American baseball player (born 2000)

Lineras Torres Jr. (born October 15, 2000) is an American professional baseball pitcher for the Lancaster Stormers of the Atlantic League of Professional Baseball.

==Amateur career==
Torres graduated from Beacon High School in Beacon, New York, where he played baseball. Between his junior and senior years, USA Baseball chose him for the national under-18 team. As a senior at Beacon, he pitched to a 0.68 earned run average while striking out 85 batters in 41 innings pitched. He committed to play college baseball for the St. John's Red Storm.

==Professional career==
===Cleveland Indians / Guardians===
The Cleveland Indians selected Torres with the 41st selection of the 2018 Major League Baseball draft. Torres signed with the Indians on June 19 for $1.35 million. He made his professional debut with the Arizona League Indians and spent the whole season there, compiling a 1.76 ERA in six games (five starts). He underwent Tommy John surgery prior to the 2019 season, forcing him to miss the entirety of the season.

Torres did not play in a game in 2020 due to the cancellation of the minor league season because of the COVID-19 pandemic. He spent the 2021 season with the Lynchburg Hillcats, appearing in twenty games (19 starts) and going 2-7 with a 6.29 ERA and 73 strikeouts over 68 2/3 innings. Torres split 2022 between the rookie-level Arizona Complex League Guardians and High-A Lake County Captains. In 15 games (4 starts) for the two affiliates, he struggled to a 1–4 record and 6.48 ERA with 37 strikeouts across 33 1/3 innings pitched.

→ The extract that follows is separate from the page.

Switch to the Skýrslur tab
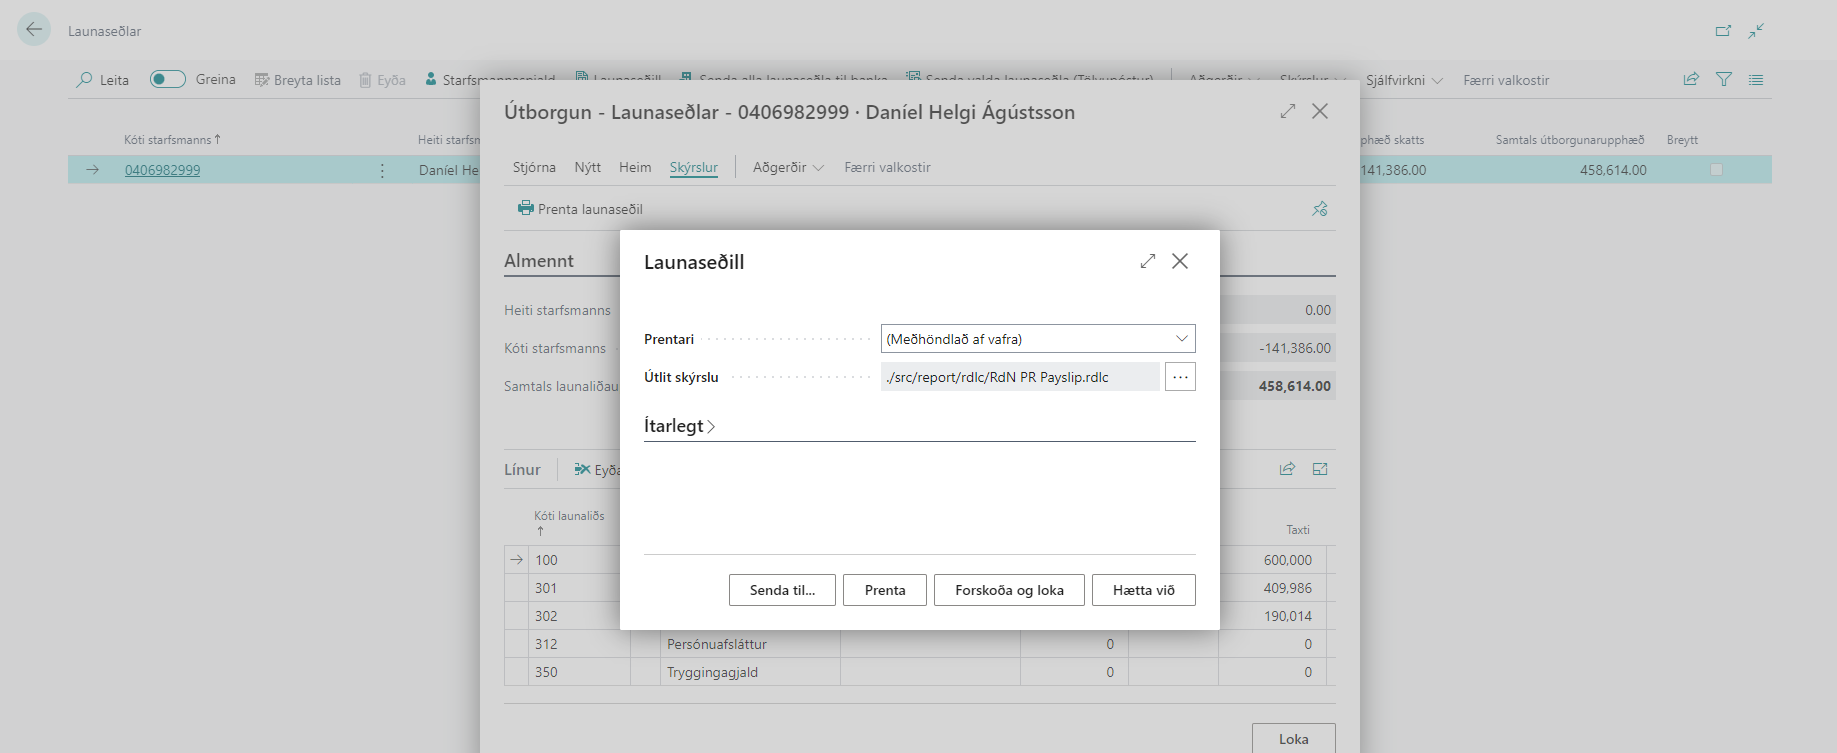1837x753 pixels. (694, 168)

Torres returned in Lake County in 2023, making 34 appearances out of the bullpen and registering a 5–2 record and 5.03 ERA with 53 strikeouts and 8 saves across 39 1/3 innings pitched. He spent the 2024 campaign with the Double-A Akron RubberDucks, logging a 2–6 record and 2.26 ERA with 63 strikeouts and 7 saves over 51 2/3 innings of work. Torres elected free agency following the season on November 4, 2024.

===Cincinnati Reds===
On December 6, 2024, Torres signed a minor league contract with the Cincinnati Reds. He made 49 appearances for the Double-A Chattanooga Lookouts and Triple-A Louisville Bats in 2025, accumulating a 1–3 record and 5.88 ERA with 52 strikeouts and two saves over 49 innings of work. He elected free agency following the season on November 6.

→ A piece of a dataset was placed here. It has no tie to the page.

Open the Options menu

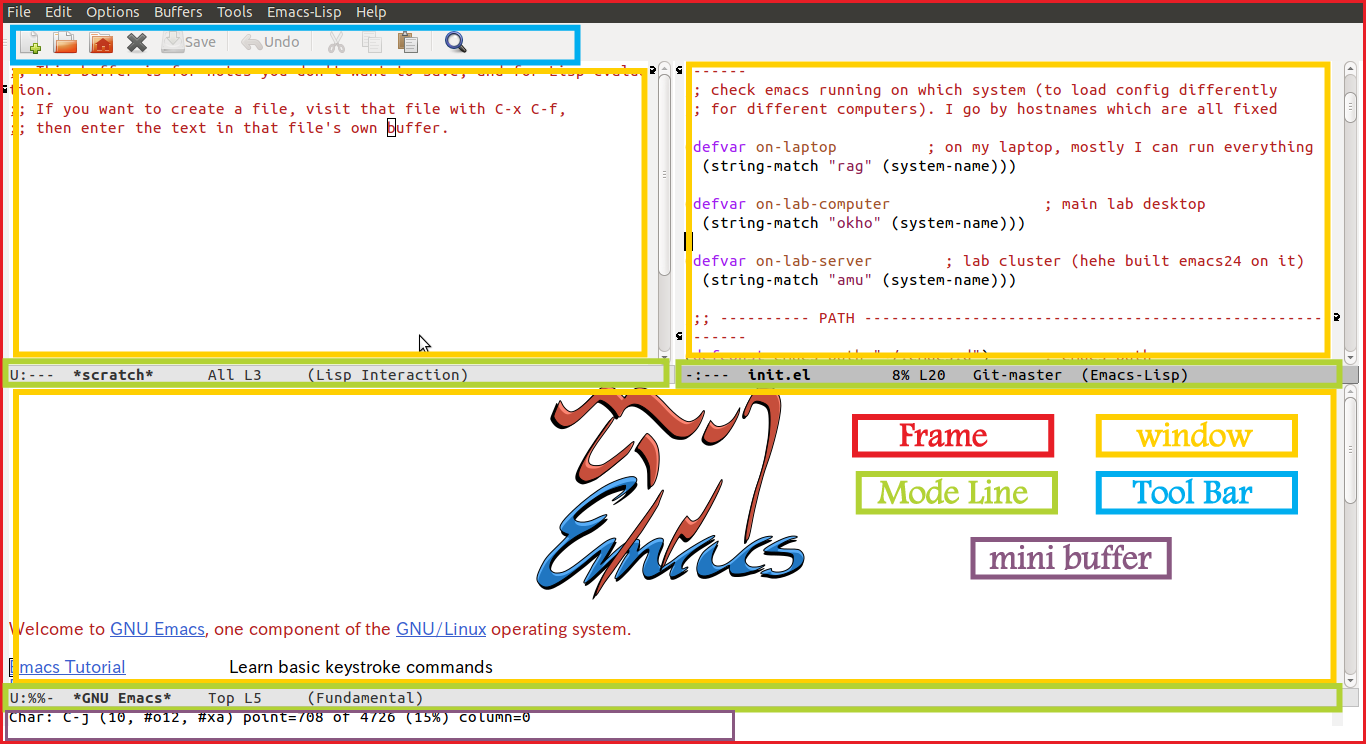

===Philadelphia Phillies===
On December 15, 2025, Torres signed a minor league contract with the Philadelphia Phillies. He made 10 appearances split between the Double-A Reading Fightin Phils and Triple-A Lehigh Valley IronPigs, posting a cumulative 0-1 record and 6.94 ERA with 15 strikeouts and one save across 11 2/3 innings pitched. Torres was released by the Phillies organization on May 17, 2026.

===Lancaster Stormers===
On July 12, 2026, Torres signed with the Lancaster Stormers of the Atlantic League of Professional Baseball.